Work to complete — Your answer must be the exact lines from the one holding "Given: Click the notification bell icon" through the end of the entries, with no pictures.

Data under study —
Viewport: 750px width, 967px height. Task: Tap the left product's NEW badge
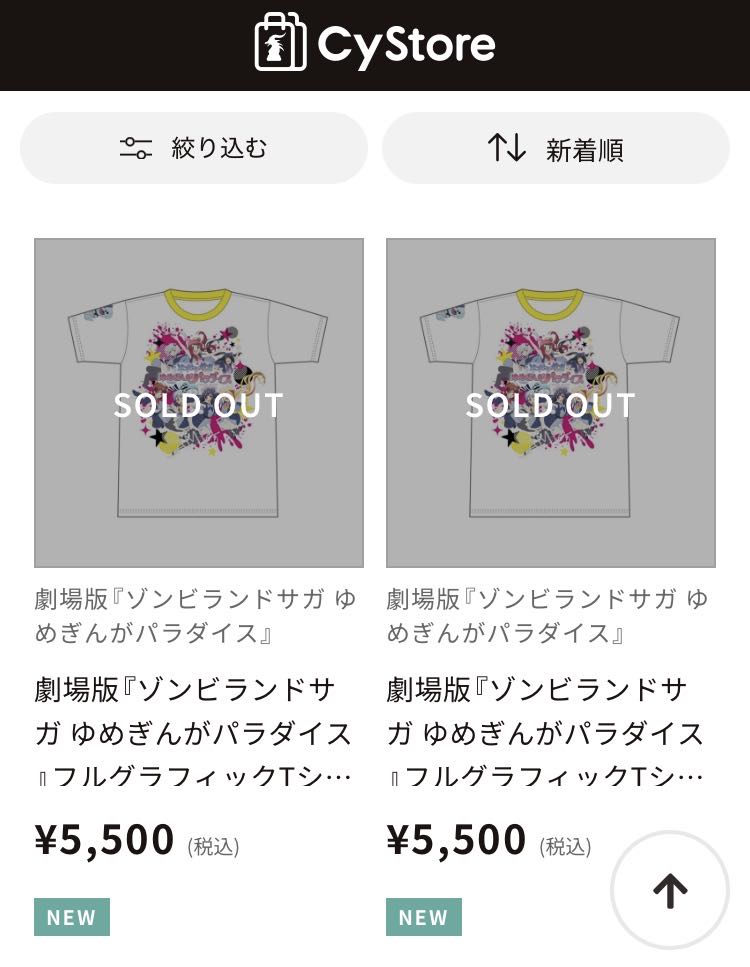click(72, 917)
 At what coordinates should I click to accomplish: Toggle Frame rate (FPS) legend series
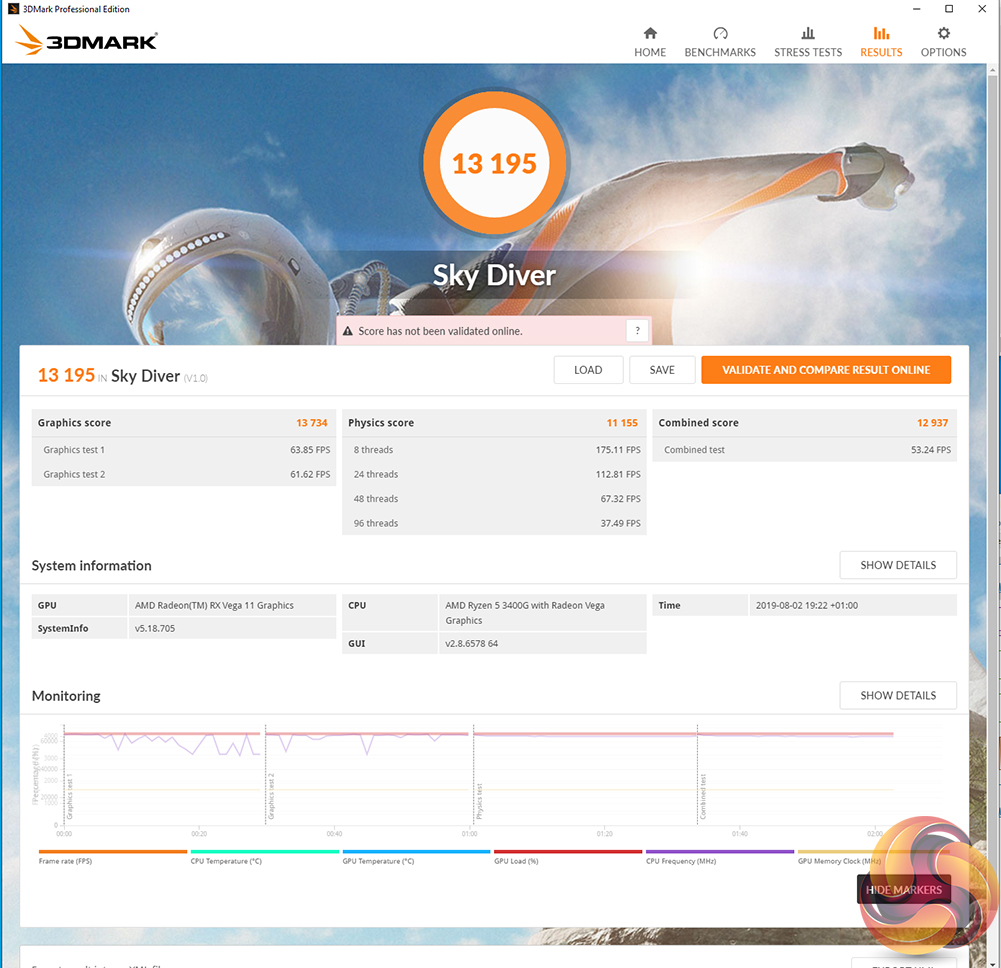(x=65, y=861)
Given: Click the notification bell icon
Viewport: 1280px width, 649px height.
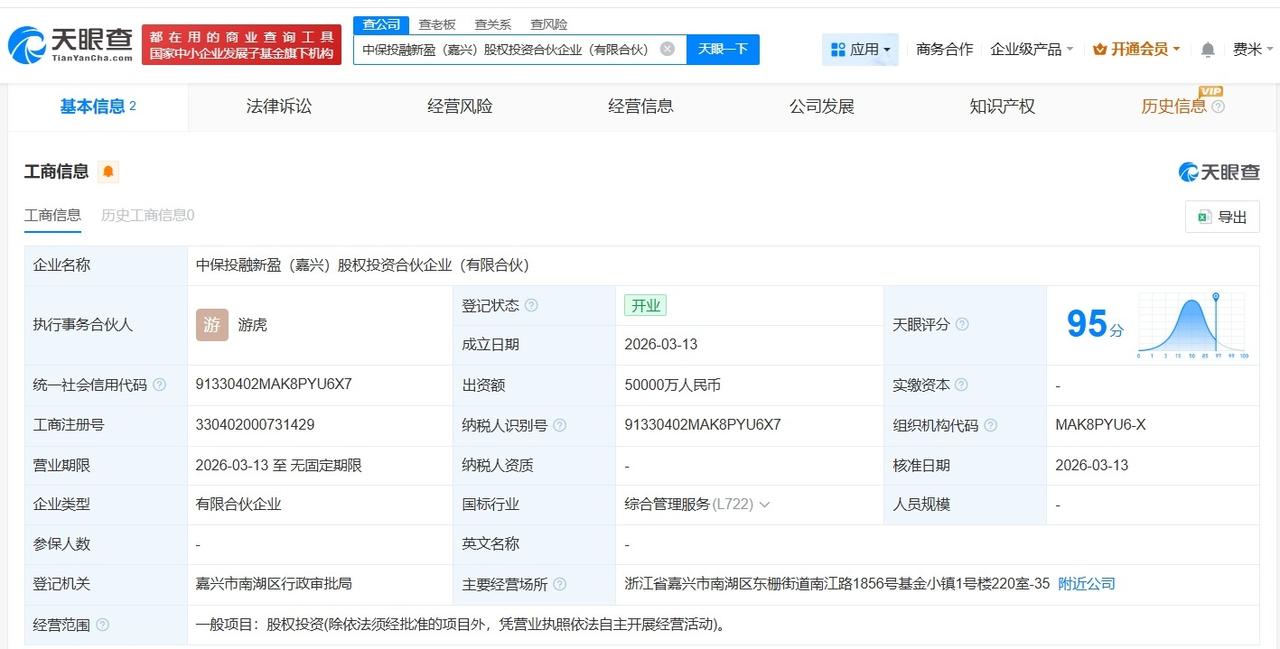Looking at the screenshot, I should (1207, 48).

Expected output —
Given: Click the notification bell icon
Viewport: 1280px width, 649px height.
Looking at the screenshot, I should (1207, 48).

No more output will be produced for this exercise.